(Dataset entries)
___

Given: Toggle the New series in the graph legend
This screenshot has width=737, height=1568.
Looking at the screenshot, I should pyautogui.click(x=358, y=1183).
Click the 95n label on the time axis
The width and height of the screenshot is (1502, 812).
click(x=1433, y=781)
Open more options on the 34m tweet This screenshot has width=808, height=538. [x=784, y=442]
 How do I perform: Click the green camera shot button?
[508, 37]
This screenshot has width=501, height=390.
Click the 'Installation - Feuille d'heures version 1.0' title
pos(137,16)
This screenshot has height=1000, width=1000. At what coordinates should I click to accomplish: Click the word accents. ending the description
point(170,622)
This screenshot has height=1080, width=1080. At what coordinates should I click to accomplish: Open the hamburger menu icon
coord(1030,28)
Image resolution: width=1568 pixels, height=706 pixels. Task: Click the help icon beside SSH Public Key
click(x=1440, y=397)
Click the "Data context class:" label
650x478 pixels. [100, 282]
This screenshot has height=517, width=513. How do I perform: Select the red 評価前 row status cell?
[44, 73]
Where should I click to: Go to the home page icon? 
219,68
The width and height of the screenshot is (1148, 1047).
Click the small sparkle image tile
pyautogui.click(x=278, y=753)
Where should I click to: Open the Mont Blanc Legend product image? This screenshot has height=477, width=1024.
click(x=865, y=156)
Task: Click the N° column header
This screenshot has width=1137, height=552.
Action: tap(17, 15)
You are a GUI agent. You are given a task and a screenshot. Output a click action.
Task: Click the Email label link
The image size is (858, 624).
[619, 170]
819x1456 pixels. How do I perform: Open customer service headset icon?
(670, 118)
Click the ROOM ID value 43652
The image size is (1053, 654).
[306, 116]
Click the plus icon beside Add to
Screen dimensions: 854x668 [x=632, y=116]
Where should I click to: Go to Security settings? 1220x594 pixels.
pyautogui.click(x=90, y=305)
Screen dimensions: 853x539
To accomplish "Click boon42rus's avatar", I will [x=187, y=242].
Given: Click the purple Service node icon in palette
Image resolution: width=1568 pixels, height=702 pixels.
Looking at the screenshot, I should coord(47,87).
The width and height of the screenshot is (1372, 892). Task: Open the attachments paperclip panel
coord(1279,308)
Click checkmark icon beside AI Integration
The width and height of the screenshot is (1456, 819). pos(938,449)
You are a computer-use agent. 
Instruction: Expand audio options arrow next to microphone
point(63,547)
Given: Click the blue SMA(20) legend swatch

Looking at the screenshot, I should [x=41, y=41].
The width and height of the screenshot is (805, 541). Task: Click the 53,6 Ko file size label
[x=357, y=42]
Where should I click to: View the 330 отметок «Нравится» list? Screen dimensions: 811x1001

___

* **EXERCISE BRIEF**: Return the full data, every line of it, with nothing altered.

* **RESULT FOR THIS EXERCISE**:
Given: Toggle the New series in the graph legend
This screenshot has width=737, height=1568.
Looking at the screenshot, I should pyautogui.click(x=358, y=1183).
Click the 95n label on the time axis
The width and height of the screenshot is (1502, 812).
click(x=1433, y=781)
Open more options on the 34m tweet This screenshot has width=808, height=538. [x=784, y=442]
 How do I perform: Click the green camera shot button?
[508, 37]
This screenshot has width=501, height=390.
Click the 'Installation - Feuille d'heures version 1.0' title
pos(137,16)
This screenshot has height=1000, width=1000. At what coordinates should I click to accomplish: Click the word accents. ending the description
point(170,622)
This screenshot has height=1080, width=1080. At what coordinates should I click to accomplish: Open the hamburger menu icon
coord(1030,28)
Image resolution: width=1568 pixels, height=706 pixels. Task: Click the help icon beside SSH Public Key
click(x=1440, y=397)
Click the "Data context class:" label
650x478 pixels. [100, 282]
This screenshot has height=517, width=513. How do I perform: Select the red 評価前 row status cell?
[44, 73]
Where should I click to: Go to the home page icon? 
219,68
The width and height of the screenshot is (1148, 1047).
Click the small sparkle image tile
pyautogui.click(x=278, y=753)
Where should I click to: Open the Mont Blanc Legend product image? This screenshot has height=477, width=1024.
click(x=865, y=156)
Task: Click the N° column header
This screenshot has width=1137, height=552.
Action: tap(17, 15)
You are a GUI agent. You are given a task and a screenshot. Output a click action.
Task: Click the Email label link
The image size is (858, 624).
[619, 170]
819x1456 pixels. How do I perform: Open customer service headset icon?
(670, 118)
Click the ROOM ID value 43652
The image size is (1053, 654).
[306, 116]
Click the plus icon beside Add to
Screen dimensions: 854x668 [x=632, y=116]
Where should I click to: Go to Security settings? 1220x594 pixels.
pyautogui.click(x=90, y=305)
Screen dimensions: 853x539
To accomplish "Click boon42rus's avatar", I will [x=187, y=242].
Given: Click the purple Service node icon in palette
Image resolution: width=1568 pixels, height=702 pixels.
Looking at the screenshot, I should coord(47,87).
The width and height of the screenshot is (1372, 892). Task: Open the attachments paperclip panel
coord(1279,308)
Click checkmark icon beside AI Integration
The width and height of the screenshot is (1456, 819). pos(938,449)
You are a computer-use agent. 
Instruction: Expand audio options arrow next to microphone
point(63,547)
Given: Click the blue SMA(20) legend swatch

Looking at the screenshot, I should [x=41, y=41].
The width and height of the screenshot is (805, 541). Task: Click the 53,6 Ko file size label
[x=357, y=42]
Where should I click to: View the 330 отметок «Нравится» list? Screen dimensions: 811x1001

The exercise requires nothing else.